In aquariums, polyp separation from the skeleton can occur slowly as a result of numerous circumstances. This polyp separation is quite distinct from the bail-out method that occurs in nature. It is much slower, and is more akin to slow death than a quick escape. Such separation can be healed if caught in time, and it is also possible for a separated polyp to form a new skeleton. Portions separated may form new skeleton and drop off as a new colony as in Catalaphyllia (see Delbeek and Sprung, 1994).
The other environmentally induced means of asexual reproduction is the formation of anthocauli in fungiid corals. The environmental stressor is typically an injury to the original polyp, such as burial, stinging by an adjacent anemone or coral, or predation by fish or invertebrates. The area of tissue loss soon produces tiny individual polyps called anthocauli. These form a skeleton of their own as they grow, and eventually they separate from the original injured fungiid, forming a complete new coral. The small point of attachment, once broken, forms a new anthocaulus on the original Fungia, so the reproduction is perpetual. Hobbyists have used such injured, reproductive Fungia and Herpolitha specimens to propagate new colonies for sale and trade.
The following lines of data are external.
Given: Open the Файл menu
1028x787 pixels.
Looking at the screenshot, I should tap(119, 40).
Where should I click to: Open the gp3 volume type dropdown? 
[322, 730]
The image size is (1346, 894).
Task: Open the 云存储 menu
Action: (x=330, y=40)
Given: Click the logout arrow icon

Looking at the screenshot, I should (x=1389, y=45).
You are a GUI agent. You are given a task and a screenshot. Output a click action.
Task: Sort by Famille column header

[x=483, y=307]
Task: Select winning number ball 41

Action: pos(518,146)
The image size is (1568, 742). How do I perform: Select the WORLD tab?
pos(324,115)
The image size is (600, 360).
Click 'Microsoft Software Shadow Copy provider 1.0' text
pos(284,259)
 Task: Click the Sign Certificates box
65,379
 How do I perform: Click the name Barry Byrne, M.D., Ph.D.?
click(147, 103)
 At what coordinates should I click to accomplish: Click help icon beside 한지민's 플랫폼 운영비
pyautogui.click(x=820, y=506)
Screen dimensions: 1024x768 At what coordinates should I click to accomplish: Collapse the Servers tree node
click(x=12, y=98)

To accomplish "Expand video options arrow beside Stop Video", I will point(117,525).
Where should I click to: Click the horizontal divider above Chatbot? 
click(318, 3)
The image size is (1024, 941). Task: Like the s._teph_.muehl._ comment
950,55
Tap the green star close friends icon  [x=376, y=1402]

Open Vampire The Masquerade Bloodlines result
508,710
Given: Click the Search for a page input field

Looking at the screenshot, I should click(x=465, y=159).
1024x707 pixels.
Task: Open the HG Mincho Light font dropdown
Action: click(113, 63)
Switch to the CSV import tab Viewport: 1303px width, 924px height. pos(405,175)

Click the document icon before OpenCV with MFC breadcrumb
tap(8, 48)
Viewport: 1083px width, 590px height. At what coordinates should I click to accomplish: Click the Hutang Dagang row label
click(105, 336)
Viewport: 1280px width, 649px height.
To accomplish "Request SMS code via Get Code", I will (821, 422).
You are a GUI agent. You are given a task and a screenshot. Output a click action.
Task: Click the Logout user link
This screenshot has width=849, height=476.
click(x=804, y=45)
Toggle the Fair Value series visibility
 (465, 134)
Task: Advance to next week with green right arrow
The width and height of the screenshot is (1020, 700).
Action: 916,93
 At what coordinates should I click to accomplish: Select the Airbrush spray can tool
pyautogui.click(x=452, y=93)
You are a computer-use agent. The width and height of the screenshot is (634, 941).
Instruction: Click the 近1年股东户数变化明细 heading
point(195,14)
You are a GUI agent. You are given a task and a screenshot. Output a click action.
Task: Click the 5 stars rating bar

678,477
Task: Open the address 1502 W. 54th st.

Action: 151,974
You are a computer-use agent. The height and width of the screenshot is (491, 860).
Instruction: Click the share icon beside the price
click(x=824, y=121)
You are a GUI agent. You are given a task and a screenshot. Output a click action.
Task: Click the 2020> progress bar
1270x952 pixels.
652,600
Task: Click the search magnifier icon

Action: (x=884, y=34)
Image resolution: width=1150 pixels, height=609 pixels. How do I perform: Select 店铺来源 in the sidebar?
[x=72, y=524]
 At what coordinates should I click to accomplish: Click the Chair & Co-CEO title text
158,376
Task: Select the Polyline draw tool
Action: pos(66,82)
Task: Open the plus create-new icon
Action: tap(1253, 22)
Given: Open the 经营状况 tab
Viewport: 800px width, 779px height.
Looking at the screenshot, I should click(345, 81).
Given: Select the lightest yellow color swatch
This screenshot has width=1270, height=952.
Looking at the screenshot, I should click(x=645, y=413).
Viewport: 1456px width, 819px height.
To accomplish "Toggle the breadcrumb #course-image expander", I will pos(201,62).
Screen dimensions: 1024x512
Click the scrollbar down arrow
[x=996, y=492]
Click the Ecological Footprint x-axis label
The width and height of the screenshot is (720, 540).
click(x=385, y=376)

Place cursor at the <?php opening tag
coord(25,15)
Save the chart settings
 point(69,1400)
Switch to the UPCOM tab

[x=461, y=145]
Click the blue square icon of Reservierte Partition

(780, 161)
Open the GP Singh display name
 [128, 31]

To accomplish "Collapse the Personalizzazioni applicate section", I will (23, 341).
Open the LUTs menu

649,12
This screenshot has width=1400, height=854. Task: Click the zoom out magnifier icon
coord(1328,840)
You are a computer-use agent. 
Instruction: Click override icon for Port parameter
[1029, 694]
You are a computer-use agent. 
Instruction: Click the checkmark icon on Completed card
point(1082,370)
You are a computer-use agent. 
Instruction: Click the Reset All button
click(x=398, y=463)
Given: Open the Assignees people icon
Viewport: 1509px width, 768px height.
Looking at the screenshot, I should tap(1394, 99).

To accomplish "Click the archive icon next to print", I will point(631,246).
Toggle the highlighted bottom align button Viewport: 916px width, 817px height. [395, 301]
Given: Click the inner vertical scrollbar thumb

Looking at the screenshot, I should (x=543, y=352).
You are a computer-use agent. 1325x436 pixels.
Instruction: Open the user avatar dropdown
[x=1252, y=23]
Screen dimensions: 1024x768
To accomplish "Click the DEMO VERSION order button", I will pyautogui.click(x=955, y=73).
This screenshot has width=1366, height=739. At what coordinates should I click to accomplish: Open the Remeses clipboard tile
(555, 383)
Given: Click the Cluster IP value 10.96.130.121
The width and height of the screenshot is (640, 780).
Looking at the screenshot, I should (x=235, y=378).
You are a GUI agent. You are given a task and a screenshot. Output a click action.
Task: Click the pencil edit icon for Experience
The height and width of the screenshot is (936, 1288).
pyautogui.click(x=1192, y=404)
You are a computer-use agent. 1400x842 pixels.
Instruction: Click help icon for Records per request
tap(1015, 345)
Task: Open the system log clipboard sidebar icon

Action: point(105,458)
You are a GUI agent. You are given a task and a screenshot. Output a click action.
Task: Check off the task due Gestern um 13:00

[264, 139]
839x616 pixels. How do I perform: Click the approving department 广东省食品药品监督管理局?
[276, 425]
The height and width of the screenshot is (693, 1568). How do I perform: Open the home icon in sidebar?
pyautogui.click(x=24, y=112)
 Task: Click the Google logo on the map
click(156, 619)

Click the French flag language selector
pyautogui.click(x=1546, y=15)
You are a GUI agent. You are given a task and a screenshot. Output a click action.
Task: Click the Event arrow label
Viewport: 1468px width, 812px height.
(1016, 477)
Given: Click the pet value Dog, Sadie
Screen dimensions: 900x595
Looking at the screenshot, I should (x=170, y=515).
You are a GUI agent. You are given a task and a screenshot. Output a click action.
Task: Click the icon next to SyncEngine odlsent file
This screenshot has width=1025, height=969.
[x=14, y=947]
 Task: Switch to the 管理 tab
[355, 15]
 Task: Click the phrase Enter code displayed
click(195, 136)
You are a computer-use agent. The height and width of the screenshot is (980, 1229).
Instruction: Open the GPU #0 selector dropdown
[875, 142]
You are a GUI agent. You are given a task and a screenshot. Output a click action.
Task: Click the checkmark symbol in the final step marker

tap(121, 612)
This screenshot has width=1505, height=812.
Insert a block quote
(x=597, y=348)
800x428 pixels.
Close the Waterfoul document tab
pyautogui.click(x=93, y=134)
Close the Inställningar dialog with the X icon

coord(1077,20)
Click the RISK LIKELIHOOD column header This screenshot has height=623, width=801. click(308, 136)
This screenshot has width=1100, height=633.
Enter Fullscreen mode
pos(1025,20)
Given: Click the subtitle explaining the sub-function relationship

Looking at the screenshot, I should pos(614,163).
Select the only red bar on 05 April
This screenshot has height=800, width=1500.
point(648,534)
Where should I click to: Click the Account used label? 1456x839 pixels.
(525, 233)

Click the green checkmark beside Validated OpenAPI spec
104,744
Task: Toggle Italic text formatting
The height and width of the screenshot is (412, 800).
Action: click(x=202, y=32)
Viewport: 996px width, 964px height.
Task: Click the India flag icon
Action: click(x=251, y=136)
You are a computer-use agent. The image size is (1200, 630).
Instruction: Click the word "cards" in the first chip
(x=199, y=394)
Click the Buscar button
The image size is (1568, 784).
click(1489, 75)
Finally, Euphyllia, Catalaphyllia and Trachyphyllia species may also produce new polyps like anthocauli between the septae when injured, and Euphyllia spp. regularly bud new polyps along the walls of the skeleton when they are healthy. These new polyps break off at the constricted point of attachment when they are large enough, or fuse with the main colony to form a new branch (Delbeek and Sprung 1994).
Zoanthids (button polyps) are generally very easy to keep and propagate, and they come in numerous colors and shapes. They form colonies on live rock and spread as an encrusting growth. Requirements include moderate to strong light and medium to strong water motion. Some genera, such as Palythoa spp. will feed.
Parazoanthus gracilis is a species that is commonly available to hobbyists. These colonies are usually bright yellow, but in the aquarium they tend to darken to a yellowish-brown color due to the increase of zooxanthellae pigments. Some of the larger-tentacled species (i.e., Palythoa and Parazoanthus) will feed on adult brine shrimp and blackworms, but if fish are present in the aquarium, enough stray food particles should reach the zoanthids.
Keeping corals in captivity is not as difficult a task as many would have you believe, but it is not without its problems. Rapid changes in water quality, sudden outbreaks of undesirable algae growth and other unexpected maladies can tax the patience and resolve of even the most experienced hobbyist. However, the potential rewards and satisfaction that can be gained from a thriving captive reef ecosystem is a powerful lure for many aquarists.